Reviews for The Children
Kobra Kid chapter 1 . 6/24/2010
Yay for Keira! :). I love that name, btw. ;). Haha.

Anyways, your descriptions are very poetic and paint a clear image in my head, so kudos for that! :). This whole concept is interesting, and I hope that you write more of it soon!

Some of the dialouge, for Keira and Damian, did sound a little older than they are. I know how hard it is to write children's dialogue, but I still loved this! Keep on writing!

~B. Cross

waitingforwhatever chapter 1 . 6/23/2010
Very awesome start to what's going to be a beautiful story! I like the whole wings idea-are they angels or birds? And are the ones with tails some sort of cat? Hm..

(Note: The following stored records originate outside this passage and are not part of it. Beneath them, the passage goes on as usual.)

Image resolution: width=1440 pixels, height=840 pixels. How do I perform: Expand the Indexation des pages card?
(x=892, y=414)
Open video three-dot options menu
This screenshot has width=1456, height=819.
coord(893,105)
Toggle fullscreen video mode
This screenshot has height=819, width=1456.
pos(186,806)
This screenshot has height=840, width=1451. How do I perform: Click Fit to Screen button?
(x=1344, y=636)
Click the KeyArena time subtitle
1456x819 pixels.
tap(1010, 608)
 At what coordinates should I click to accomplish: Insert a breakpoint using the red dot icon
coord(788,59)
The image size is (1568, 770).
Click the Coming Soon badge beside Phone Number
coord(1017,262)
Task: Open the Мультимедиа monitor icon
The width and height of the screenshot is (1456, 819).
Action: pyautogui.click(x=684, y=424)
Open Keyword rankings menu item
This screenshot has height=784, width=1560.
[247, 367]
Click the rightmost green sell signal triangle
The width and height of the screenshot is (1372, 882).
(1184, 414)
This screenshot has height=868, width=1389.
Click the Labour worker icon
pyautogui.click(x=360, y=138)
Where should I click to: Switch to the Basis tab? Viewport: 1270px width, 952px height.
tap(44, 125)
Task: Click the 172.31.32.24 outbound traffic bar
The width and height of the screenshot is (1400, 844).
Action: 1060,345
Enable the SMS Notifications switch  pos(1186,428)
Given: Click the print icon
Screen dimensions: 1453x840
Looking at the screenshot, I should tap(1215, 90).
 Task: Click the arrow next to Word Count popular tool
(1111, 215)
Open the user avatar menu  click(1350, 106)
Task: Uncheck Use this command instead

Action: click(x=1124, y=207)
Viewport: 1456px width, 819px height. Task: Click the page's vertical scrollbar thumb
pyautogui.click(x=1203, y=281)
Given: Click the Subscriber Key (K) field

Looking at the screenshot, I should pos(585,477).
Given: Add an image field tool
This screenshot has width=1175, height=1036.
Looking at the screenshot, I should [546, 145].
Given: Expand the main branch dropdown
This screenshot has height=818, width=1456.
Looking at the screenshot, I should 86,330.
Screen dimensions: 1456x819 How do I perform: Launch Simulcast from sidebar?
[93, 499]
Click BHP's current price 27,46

Ok, well, whenever you have them talking, you don't have to capitalize the "he said" or "she replied" part. For example: "The pumpkin just talked to me!" said the flower child. "You're stupid," said her brother blandly. Etc. etc.

Sometimes I got the feeling in the dialogue that the children were speaking in a way much older than their age. I guess what they'd been through would mature them...but I'm not sure how realistic it is for an 8-year-old girl to hate someone because she's older and prettier. Keira is a very strong character, though. I like her so far.

The flash-backs were SO depressing-which is a good thing for you.

"Well darling, every time somebody says that they love someone else, the angels make a star in the sky, because they are so happy about it."-that is so beautiful! It made me want to cry-especially knowing what her mother did to her soon after. I'm confused by the way people suddenly turned hateful, but I'm sure you'll explain all that in due time.

I noticed a few more typos but I don't feel like going back and telling you all of them. :p It's a really long chapter, which is another good thing-there aren't many long-chapter-writers on fictionpress. Plus, a short chapter wouldn't suit your story nearly as well.

Keep writing this, because I''m really looking forward to seeing where this story is going!
Alice Novak chapter 1 . 6/23/2010
I love how your writing is so poetic!

And you've got your dialogue pretty down to earth!

The part where Keira reflects on the memory of her mother is really touching.

It's amplified by all the similes and metaphors afterwards.